The command has been assessing generative AI, and the pros may outweigh the cons by far. It could enhance productivity, lower costs and prove to be a “combat multiplier” by assisting software developers and providing “boilerplate code for projects” or “troubleshoot problems and code,” according to Mollenkopf. “We’ve been thinking a lot about how generative AI is going to affect our workforce. And it’s overwhelmingly positive. AI is really becoming the revolutionary disrupter in a few areas that we thought it might turn out to be.”

The question, though, is whether the Army will constantly play catch up and react to criminal and threat actor innovation or stay ahead of adversaries. To do the latter, the service will need to retain knowledgeable, experienced cyber personnel—and may need to expand AI expertise. “That means what we need is to have the ability to generate AI experts with domain-specific signal, cyber, electromagnetic warfare expertise. And that’s really key. That means we’re also going to have to have new technologies to help us train and educate and confer that experience as efficiently as possible,” Mollenkopf explained.

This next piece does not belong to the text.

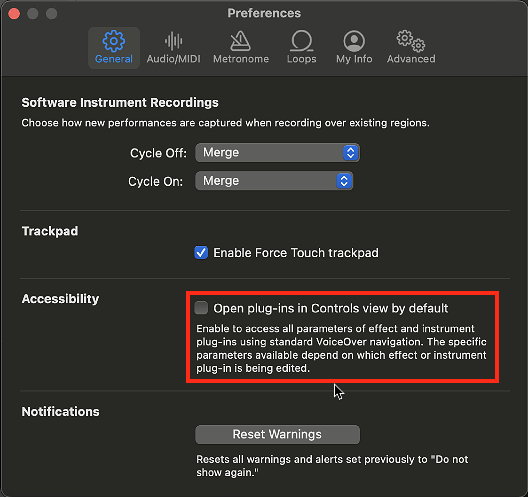Switch to the Audio/MIDI tab label
Screen dimensions: 528x497
173,59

Brig. Gen. Paul Craft, deputy commanding general, Joint Force Headquarters-Cyber, agreed. “I would consider AI advanced technology, technology we need to make better decisions and really parse data in a faster manner. There are a lot of things we do in cyber analytics. There’s a lot of things we certainly do in cyber defense or some things we do on the offense. Certainly, I agree that cyber, electronic warfare and Signal Corps personnel need to train.”

The deputy commander added, however, that some personnel come to the service already armed with AI expertise, and many pursue AI-related graduate degrees. Additionally, the Army offers some AI classes at its Cyber Center of Excellence, Fort Gordon, Georgia.

Mollenkopf also stressed the need to retain talented personnel. “We’ve got to look at smart ways to retain that knowledge and experience. We’re going to cost a little more and be a little bit inefficient, but it’s critical that industry helps the Army think about ways to optimize our training pipelines that we use to create the next-generation of experts so we don’t become too dependent on tools that can be exploited or denied at the time of our adversaries’ choosing.”